Records contained in a dataset:
* * *
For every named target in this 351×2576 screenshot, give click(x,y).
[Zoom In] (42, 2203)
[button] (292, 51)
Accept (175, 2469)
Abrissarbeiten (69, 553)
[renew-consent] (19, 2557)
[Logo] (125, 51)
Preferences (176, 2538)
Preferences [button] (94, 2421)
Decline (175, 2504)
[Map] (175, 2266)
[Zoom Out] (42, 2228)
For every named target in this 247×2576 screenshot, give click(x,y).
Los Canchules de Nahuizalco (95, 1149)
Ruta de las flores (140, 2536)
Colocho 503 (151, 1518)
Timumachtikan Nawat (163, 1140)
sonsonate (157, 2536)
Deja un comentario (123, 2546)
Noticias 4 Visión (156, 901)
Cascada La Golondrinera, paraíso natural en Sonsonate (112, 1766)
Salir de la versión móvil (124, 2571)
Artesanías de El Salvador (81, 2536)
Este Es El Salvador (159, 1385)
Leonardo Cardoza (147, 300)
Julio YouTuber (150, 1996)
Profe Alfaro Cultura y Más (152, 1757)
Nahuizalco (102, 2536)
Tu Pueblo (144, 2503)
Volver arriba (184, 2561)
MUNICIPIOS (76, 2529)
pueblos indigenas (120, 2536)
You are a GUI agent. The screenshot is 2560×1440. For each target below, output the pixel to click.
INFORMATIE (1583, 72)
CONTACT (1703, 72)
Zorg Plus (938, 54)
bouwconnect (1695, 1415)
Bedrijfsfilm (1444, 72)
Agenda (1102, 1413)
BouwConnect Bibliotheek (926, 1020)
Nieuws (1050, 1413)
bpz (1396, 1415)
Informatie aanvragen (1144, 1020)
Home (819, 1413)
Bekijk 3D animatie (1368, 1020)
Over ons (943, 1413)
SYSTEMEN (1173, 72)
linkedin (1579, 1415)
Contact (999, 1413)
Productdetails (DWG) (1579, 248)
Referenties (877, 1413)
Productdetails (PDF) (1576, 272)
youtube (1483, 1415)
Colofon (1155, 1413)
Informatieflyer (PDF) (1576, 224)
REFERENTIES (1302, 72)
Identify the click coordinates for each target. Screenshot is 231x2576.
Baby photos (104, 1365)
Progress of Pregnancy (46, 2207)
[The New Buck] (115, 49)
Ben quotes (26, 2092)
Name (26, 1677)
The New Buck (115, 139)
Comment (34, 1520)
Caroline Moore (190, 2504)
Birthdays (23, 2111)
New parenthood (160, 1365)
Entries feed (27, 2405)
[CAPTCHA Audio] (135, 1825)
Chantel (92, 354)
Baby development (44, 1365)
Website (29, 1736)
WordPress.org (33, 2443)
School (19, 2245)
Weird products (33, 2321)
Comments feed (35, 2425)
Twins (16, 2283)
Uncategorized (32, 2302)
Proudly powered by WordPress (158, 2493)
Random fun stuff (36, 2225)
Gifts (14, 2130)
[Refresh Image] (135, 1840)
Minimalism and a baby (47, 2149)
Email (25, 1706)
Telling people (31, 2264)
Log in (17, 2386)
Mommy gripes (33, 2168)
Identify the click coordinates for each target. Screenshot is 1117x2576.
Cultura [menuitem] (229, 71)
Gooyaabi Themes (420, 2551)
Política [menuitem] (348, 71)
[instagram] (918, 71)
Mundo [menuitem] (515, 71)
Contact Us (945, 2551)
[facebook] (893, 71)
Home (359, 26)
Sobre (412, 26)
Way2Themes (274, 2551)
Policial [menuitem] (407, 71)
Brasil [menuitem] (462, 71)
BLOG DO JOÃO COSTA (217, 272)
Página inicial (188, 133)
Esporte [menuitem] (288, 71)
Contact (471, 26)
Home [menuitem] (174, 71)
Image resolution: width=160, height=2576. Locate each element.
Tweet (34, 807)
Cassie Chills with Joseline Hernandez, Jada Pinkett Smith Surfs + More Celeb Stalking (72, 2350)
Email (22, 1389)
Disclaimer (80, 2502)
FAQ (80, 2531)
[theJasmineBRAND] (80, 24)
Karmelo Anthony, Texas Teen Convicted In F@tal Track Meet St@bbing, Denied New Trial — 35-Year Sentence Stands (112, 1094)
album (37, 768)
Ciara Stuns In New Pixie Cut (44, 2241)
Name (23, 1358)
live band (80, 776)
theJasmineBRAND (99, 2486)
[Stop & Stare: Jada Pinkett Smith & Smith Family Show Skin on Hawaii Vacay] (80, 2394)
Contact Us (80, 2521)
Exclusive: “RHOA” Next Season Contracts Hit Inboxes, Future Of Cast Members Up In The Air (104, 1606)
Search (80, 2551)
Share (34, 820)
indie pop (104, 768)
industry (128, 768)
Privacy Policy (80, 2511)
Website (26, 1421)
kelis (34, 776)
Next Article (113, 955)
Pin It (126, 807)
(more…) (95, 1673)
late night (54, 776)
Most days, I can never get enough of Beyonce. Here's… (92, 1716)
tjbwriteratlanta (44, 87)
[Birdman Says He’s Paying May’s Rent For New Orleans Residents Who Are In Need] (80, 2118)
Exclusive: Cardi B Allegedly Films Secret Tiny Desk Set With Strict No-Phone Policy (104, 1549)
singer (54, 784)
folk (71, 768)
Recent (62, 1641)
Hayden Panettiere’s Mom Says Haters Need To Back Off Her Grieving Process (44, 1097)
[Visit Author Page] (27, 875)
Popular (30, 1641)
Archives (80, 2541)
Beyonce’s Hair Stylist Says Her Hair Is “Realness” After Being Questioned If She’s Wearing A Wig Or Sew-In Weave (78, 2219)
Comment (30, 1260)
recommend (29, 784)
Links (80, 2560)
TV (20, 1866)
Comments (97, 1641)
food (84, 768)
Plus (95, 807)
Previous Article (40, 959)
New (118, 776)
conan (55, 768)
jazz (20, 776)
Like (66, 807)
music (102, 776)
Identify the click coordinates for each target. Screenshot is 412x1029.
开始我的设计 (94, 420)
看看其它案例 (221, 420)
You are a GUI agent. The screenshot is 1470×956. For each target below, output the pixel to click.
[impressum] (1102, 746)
* * *
DESCRIPTION OF THE TASK: Go through the records above and count the lines with the word "named" in them. Answer with the number only.

SOLUTION: 2